Nous avons été habitués à vivre dans un monde caractérisé par des événements extrêmes au cours de ces deux dernières années. Cette fois-ci, les valorisations des marchés des actions sont impressionnantes. Les valorisations relatives ont renoué avec leurs niveaux historiques, incitant les investisseurs à penser en termes binaires. Les valorisations actuelles des actions supposent une croissance bénéficiaire nulle en 2011.
Il semble que les investisseurs envisagent deux résultats contradictoires: une nouvelle récession des bénéfices et un nouveau risque systémique. Nous pensons que ce dernier diminue à la suite des récentes actions politiques et du nouveau cadre réglementaire prévu, et que le risque le plus élevé soit la difficulté à évaluer la croissance bénéficiaire en 2011.
Tous les regards sont portés sur 2011.
Les principaux indicateurs européens continuent d’être encourageants et la croissance allemande sous-jacente est généralement supérieure aux attentes. Les nouvelles commandes progressent plus rapidement que la production industrielle actuelle, ce qui laisse suggérer de nouvelles statistiques encourageantes au cours des prochaines semaines.

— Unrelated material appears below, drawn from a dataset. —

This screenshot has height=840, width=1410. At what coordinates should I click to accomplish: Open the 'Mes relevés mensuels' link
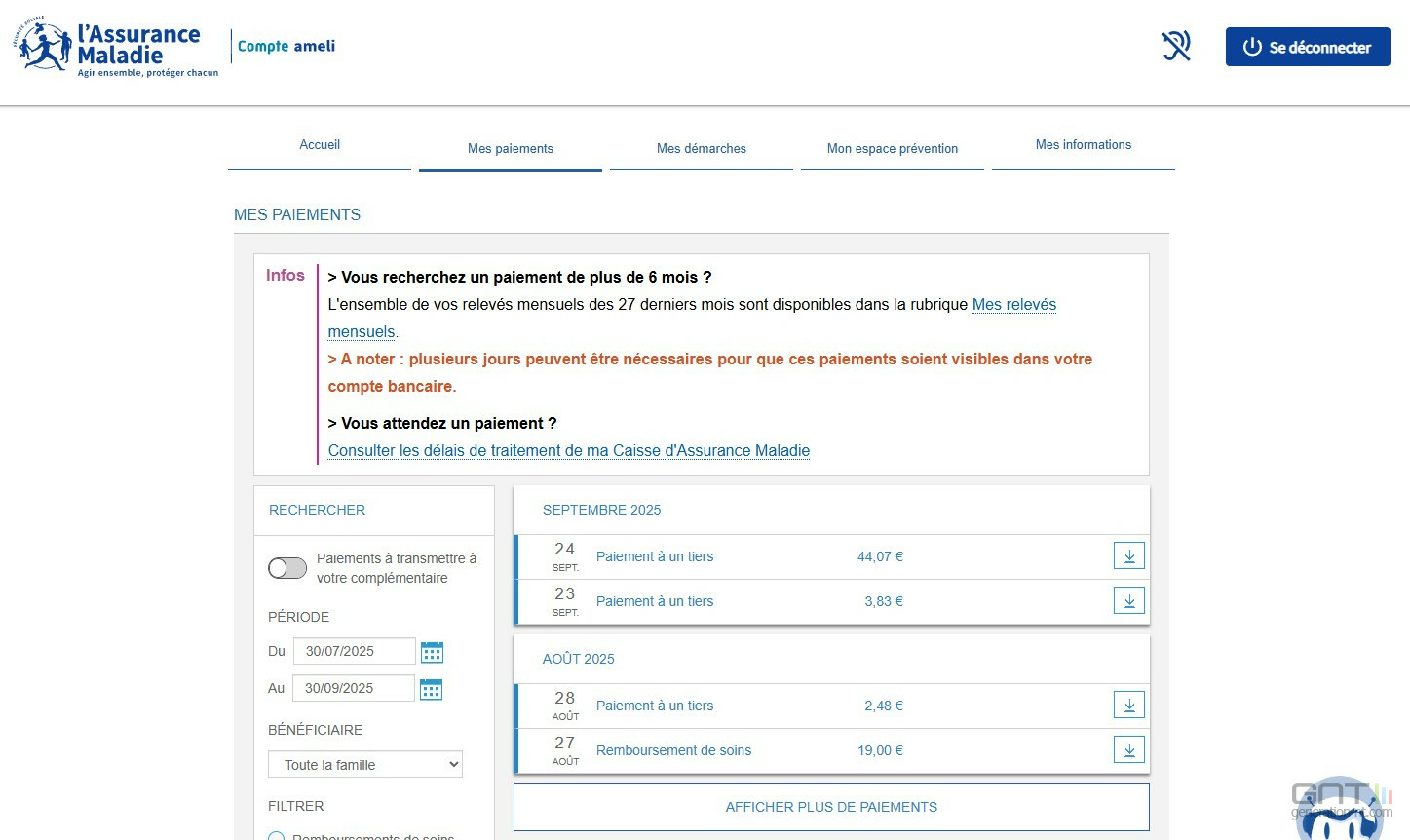tap(1013, 305)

Tous les regards sont aujourd’hui portés sur 2011. Le consensus actuel table sur une croissance de 1,5 % du PIB au sein de la zone euro. Le dernier indice PMI de la zone euro a confirmé que la dynamique de production s’était légèrement essoufflée en mai. L’indice de production composite a chuté de 1 point à 56,4, soit un niveau toujours conforme à un rythme de croissance du PIB de près de 3 % annualisé au 2è trimestre 2010. Les incertitudes restent nombreuses pour 2011 et les doutes persisteront.
Une reprise tirée par l’investissement
Même si le dernier cycle a porté sur la consommation et les excès du secteur immobilier, les investissements des entreprises ont été lourdement touchés par la crise. Les investissements réels des entreprises de l’OCDE ont chuté de leur point haut de 18 % à un plus bas, éclipsant la baisse de 7 % enregistré lors de la crise du début de l’année 2000. Il s’agit de la principale raison qui laisse augurer d’une reprise : les dépenses en capital ont atteint un niveau peu durable, notamment aux États-Unis (voir graphique ci-dessous).
Les investissements bruts ont à peine couvert les dépréciations. Ce faible niveau de dépenses en investissement ne suggère pas qu’une reprise se dessine, mais les entreprises sont en bonne position pour investir. Seule une crise de confiance peut gâcher la fête, raison pour laquelle il faut savoir comment la crise financière actuelle pourrait stopper la spirale vertueuse.